Stored items:
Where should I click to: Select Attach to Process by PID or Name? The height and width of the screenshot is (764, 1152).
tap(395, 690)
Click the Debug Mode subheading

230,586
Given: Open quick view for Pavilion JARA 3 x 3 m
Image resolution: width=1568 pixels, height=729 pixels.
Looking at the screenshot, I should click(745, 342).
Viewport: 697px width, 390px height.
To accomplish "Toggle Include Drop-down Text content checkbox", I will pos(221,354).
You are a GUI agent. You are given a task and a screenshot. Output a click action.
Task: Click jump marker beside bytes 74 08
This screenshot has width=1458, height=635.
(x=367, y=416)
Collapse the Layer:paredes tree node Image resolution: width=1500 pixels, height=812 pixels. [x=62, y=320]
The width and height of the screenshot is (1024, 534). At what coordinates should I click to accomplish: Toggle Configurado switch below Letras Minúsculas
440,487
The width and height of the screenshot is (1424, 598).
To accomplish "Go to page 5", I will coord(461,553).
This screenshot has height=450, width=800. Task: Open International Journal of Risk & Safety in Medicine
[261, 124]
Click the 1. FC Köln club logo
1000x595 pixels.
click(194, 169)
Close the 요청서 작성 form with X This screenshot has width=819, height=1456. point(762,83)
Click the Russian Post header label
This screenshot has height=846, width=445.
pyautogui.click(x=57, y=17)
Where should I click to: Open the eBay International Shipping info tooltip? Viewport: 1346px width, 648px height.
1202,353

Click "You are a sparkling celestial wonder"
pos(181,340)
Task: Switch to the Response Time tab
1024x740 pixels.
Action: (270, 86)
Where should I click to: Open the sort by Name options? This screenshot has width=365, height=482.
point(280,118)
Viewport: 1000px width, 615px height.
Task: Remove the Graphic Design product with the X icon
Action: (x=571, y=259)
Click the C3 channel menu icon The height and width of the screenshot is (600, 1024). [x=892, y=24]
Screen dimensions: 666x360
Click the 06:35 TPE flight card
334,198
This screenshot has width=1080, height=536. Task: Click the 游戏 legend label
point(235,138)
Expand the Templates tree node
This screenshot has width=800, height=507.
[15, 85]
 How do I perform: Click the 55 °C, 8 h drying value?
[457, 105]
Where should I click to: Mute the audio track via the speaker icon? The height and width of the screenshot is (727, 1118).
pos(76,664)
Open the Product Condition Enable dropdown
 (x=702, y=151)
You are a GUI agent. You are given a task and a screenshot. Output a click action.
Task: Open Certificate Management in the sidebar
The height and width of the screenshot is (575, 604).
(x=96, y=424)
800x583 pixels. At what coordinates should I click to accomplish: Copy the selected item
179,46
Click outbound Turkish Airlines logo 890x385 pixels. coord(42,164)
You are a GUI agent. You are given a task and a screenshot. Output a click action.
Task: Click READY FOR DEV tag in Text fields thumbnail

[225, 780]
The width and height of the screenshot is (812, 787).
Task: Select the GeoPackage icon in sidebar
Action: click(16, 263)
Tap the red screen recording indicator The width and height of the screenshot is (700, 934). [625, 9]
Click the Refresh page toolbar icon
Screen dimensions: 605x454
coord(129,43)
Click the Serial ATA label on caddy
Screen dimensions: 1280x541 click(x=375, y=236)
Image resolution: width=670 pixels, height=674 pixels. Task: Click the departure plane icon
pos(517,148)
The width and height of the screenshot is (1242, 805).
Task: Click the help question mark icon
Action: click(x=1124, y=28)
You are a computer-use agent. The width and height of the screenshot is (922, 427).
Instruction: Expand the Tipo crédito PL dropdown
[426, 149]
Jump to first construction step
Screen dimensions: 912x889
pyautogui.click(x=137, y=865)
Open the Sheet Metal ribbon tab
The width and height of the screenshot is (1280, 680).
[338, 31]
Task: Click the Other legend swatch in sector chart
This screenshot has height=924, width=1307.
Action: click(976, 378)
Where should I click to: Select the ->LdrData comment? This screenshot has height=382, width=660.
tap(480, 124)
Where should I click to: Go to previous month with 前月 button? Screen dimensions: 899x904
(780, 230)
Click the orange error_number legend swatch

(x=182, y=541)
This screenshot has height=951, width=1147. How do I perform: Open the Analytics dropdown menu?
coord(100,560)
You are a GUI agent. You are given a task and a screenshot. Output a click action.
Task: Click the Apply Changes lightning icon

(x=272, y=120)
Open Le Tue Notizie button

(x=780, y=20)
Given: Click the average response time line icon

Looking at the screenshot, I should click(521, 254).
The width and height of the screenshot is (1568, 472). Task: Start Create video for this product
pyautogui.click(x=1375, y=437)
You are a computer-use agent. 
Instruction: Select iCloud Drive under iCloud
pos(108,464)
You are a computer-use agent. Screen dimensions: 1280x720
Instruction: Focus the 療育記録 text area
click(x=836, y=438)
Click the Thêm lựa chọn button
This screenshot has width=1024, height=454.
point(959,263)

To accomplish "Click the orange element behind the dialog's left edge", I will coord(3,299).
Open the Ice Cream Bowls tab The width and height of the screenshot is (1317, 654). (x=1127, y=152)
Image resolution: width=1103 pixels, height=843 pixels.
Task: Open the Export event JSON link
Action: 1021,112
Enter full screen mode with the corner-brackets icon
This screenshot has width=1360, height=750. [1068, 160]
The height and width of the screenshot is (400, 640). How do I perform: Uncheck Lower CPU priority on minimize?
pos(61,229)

## [Work instruction]
Could the data above be set down exactly, in full?

## [Written solution]
Where should I click to: Select Attach to Process by PID or Name? The height and width of the screenshot is (764, 1152).
tap(395, 690)
Click the Debug Mode subheading

230,586
Given: Open quick view for Pavilion JARA 3 x 3 m
Image resolution: width=1568 pixels, height=729 pixels.
Looking at the screenshot, I should click(745, 342).
Viewport: 697px width, 390px height.
To accomplish "Toggle Include Drop-down Text content checkbox", I will pos(221,354).
You are a GUI agent. You are given a task and a screenshot. Output a click action.
Task: Click jump marker beside bytes 74 08
This screenshot has width=1458, height=635.
(x=367, y=416)
Collapse the Layer:paredes tree node Image resolution: width=1500 pixels, height=812 pixels. [x=62, y=320]
The width and height of the screenshot is (1024, 534). At what coordinates should I click to accomplish: Toggle Configurado switch below Letras Minúsculas
440,487
The width and height of the screenshot is (1424, 598).
To accomplish "Go to page 5", I will coord(461,553).
This screenshot has height=450, width=800. Task: Open International Journal of Risk & Safety in Medicine
[261, 124]
Click the 1. FC Köln club logo
1000x595 pixels.
click(194, 169)
Close the 요청서 작성 form with X This screenshot has width=819, height=1456. point(762,83)
Click the Russian Post header label
This screenshot has height=846, width=445.
pyautogui.click(x=57, y=17)
Where should I click to: Open the eBay International Shipping info tooltip? Viewport: 1346px width, 648px height.
1202,353

Click "You are a sparkling celestial wonder"
pos(181,340)
Task: Switch to the Response Time tab
1024x740 pixels.
Action: (270, 86)
Where should I click to: Open the sort by Name options? This screenshot has width=365, height=482.
point(280,118)
Viewport: 1000px width, 615px height.
Task: Remove the Graphic Design product with the X icon
Action: (x=571, y=259)
Click the C3 channel menu icon The height and width of the screenshot is (600, 1024). [x=892, y=24]
Screen dimensions: 666x360
Click the 06:35 TPE flight card
334,198
This screenshot has width=1080, height=536. Task: Click the 游戏 legend label
point(235,138)
Expand the Templates tree node
This screenshot has width=800, height=507.
[15, 85]
 How do I perform: Click the 55 °C, 8 h drying value?
[457, 105]
Where should I click to: Mute the audio track via the speaker icon? The height and width of the screenshot is (727, 1118).
pos(76,664)
Open the Product Condition Enable dropdown
 (x=702, y=151)
You are a GUI agent. You are given a task and a screenshot. Output a click action.
Task: Open Certificate Management in the sidebar
The height and width of the screenshot is (575, 604).
(x=96, y=424)
800x583 pixels. At what coordinates should I click to accomplish: Copy the selected item
179,46
Click outbound Turkish Airlines logo 890x385 pixels. coord(42,164)
You are a GUI agent. You are given a task and a screenshot. Output a click action.
Task: Click READY FOR DEV tag in Text fields thumbnail

[225, 780]
The width and height of the screenshot is (812, 787).
Task: Select the GeoPackage icon in sidebar
Action: click(16, 263)
Tap the red screen recording indicator The width and height of the screenshot is (700, 934). [625, 9]
Click the Refresh page toolbar icon
Screen dimensions: 605x454
coord(129,43)
Click the Serial ATA label on caddy
Screen dimensions: 1280x541 click(x=375, y=236)
Image resolution: width=670 pixels, height=674 pixels. Task: Click the departure plane icon
pos(517,148)
The width and height of the screenshot is (1242, 805).
Task: Click the help question mark icon
Action: click(x=1124, y=28)
You are a computer-use agent. The width and height of the screenshot is (922, 427).
Instruction: Expand the Tipo crédito PL dropdown
[426, 149]
Jump to first construction step
Screen dimensions: 912x889
pyautogui.click(x=137, y=865)
Open the Sheet Metal ribbon tab
The width and height of the screenshot is (1280, 680).
[338, 31]
Task: Click the Other legend swatch in sector chart
This screenshot has height=924, width=1307.
Action: click(976, 378)
Where should I click to: Select the ->LdrData comment? This screenshot has height=382, width=660.
tap(480, 124)
Where should I click to: Go to previous month with 前月 button? Screen dimensions: 899x904
(780, 230)
Click the orange error_number legend swatch

(x=182, y=541)
This screenshot has height=951, width=1147. How do I perform: Open the Analytics dropdown menu?
coord(100,560)
You are a GUI agent. You are given a task and a screenshot. Output a click action.
Task: Click the Apply Changes lightning icon

(x=272, y=120)
Open Le Tue Notizie button

(x=780, y=20)
Given: Click the average response time line icon

Looking at the screenshot, I should click(521, 254).
The width and height of the screenshot is (1568, 472). Task: Start Create video for this product
pyautogui.click(x=1375, y=437)
You are a computer-use agent. 
Instruction: Select iCloud Drive under iCloud
pos(108,464)
You are a computer-use agent. Screen dimensions: 1280x720
Instruction: Focus the 療育記録 text area
click(x=836, y=438)
Click the Thêm lựa chọn button
This screenshot has width=1024, height=454.
point(959,263)

To accomplish "Click the orange element behind the dialog's left edge", I will coord(3,299).
Open the Ice Cream Bowls tab The width and height of the screenshot is (1317, 654). (x=1127, y=152)
Image resolution: width=1103 pixels, height=843 pixels.
Task: Open the Export event JSON link
Action: 1021,112
Enter full screen mode with the corner-brackets icon
This screenshot has width=1360, height=750. [1068, 160]
The height and width of the screenshot is (400, 640). How do I perform: Uncheck Lower CPU priority on minimize?
pos(61,229)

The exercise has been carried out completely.